Today I made a major milestone – across the Mississippi at Davenport, Iowa, after an 83 mile ride. Making the Mississippi by May 23 was one of my landmark goals.
I set my alarm for 530 this morning, afraid that I would miss the dawn in the dark barn. But the birds singing at 515 roused me before the alarm went off, and I boiled water for oatmeal, packed up, and rolled north to my new route on the Hennepin Canal at about 6 am.
Google wanted to send me to the Hennepin’s confluence with the Ohio, but I already knew from the Illinois DNR website that the trail was closed there due to a levee breach and flooding, so I turned Google Maps off and headed for Tiskilwa, a pretty and very real town where I thought I could pick up the trail. Tiskilwa also had coffee at the service station convenience mart, where the manager was very solicitous. A large coffee and a donut were just $2.30.
A found the road out of Tiskilwa that crosses the canal, but there was no sign for the towpath, and the access drive led to a knee high, damp grass trail. I was about to give up, but crossed back over the bridge to find the bike trail on the other side of the canal, unsigned, and unpaved, but quite rideable.
What a pleasure it was to ride the towpath after days in the agricultural desert! Trees lined the bank, providing shade and shelter from the headwinds. Great blue herons flushed from the banks and swooped before me, and flashes of indigo buntings thrilled the path before me. I ran into an old man fishing from the bank, he had already caught one catfish at 8 am. I asked him what he did with them; he said he put them in his freezer, and when he had a whole bunch of them he had a catfish party for his friends. There were walkers and dogs and even a few cyclists. Some of the aqueducts were actually ducting Aqua, so that boaters could cross a bridge over a creek below. Riding surface varied from dirt to crushed stone to paved to paved once with grass poking through, but pedaling at nine mph on the towpath was a pleasant day of bicycling, while pedaling at nine mph on a bleak road in a crosswind was an ordeal.
Fifty miles passed by in a pleasant blur. I tried to do some physical therapy on my left hand while riding, forcing my fingers to shift the gears, and fretting a C-chord on the handlebar from time to time. As the miles and locks rolled by I began to worry I would pass the last exit before the flooded north end of the path. But I got some local advice, and was able to exit near Green River after negotiating just one washout.

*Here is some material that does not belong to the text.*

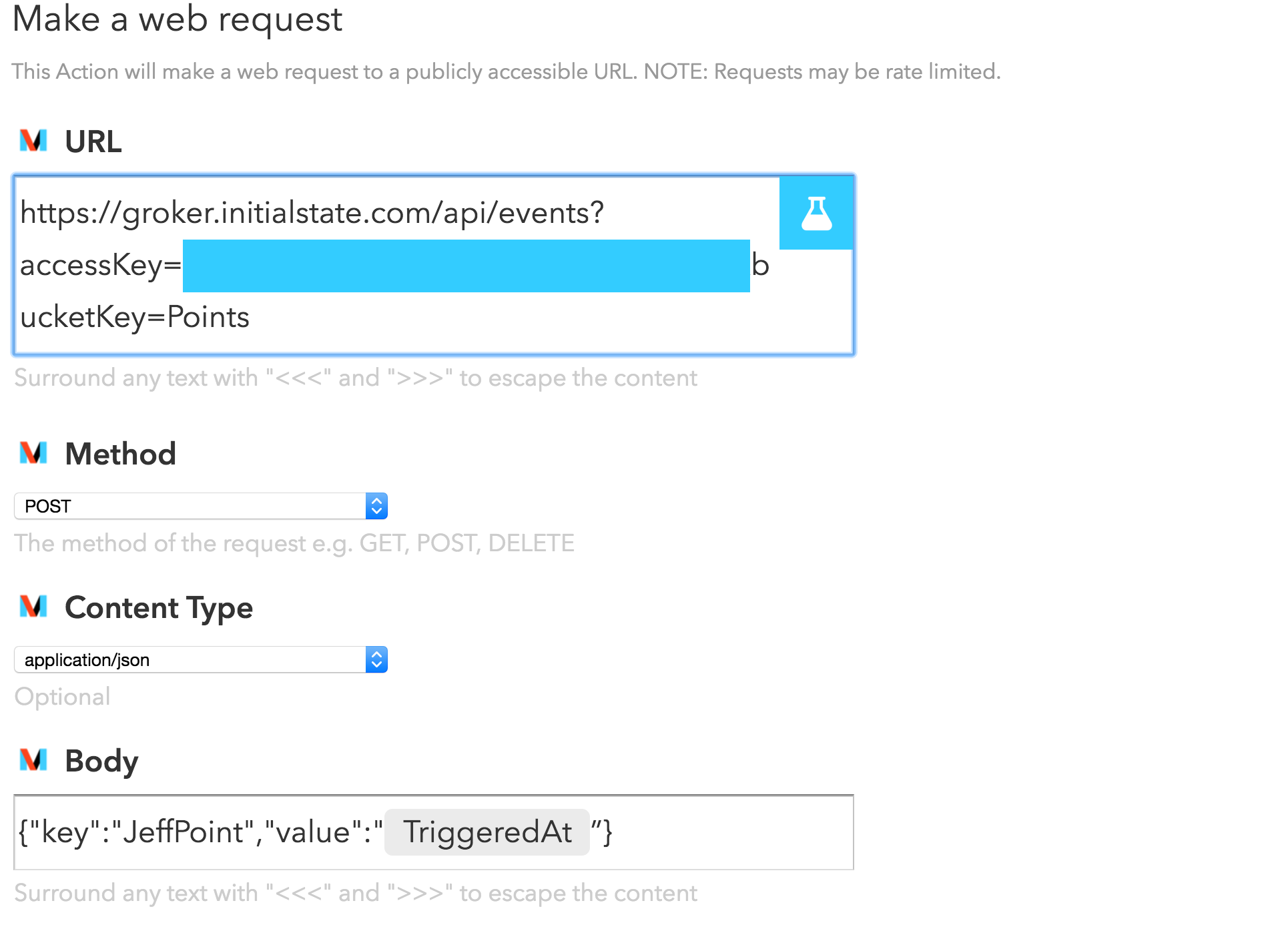
Task: Click the Make a web request heading
Action: (178, 19)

I had to make a 3 pm Waterkeeper Alliance executive committee call. I had picture making it to the Mississippi River in time to find a riverview restaurant for a late lunch and celebratory beer. That seemed likely when I started at 6 am with just 65 miles to the river. But slow going on the soft trail meant that b6 230, there was still no river in sight. Google sent me up the employee parking road at the John Deere plant in East Moline, but it lead to the bike path on the levee. But there were no restaurants in sight, just an industrial floodplain.
At 255, I saw a huge windowed building with the sign Milltown Coffee on the side, and I gave it a try – they had sandwiches and beer and a river view, and I placed my order at 257.
After the call, I headed across the Mississippi on the Rock Island Arsenal bridge. I had hoped to find a bike shop for a new taillight in Davenport and I asked google for directions to the very intriguing Ruby’s Beer, Brats, and Bikes establishment. But I couldn’t find it. When I asked a passerby, she told me that the bike and beer shop was closed because of the flooding.
So I headed up the hill from the river to my hotel. I naturally reserved the cheapest motel listed on google – the Relax Inn for just $35. A motel is a motel, and is likely to be at least as comfortable as a mattress on a cement floor. When I called the Relax Inn this morning to make a reservation, they asked if I had a CDL, and when I said no, they quote a $50 rate. I asked about the difference, and the clerk told me I should just go ahead and reserve online through Priceline to get a cheaper rate. Which I did. The actual motel had a sign saying “Knights Inn”, but the faded paint over the entrance suggested it was a Travelodge once. I expected a parking lot full of tractor trailers, but instead the place is practically empty and perfectly adequate. The room is smallish, but I have paid much more for smaller rooms.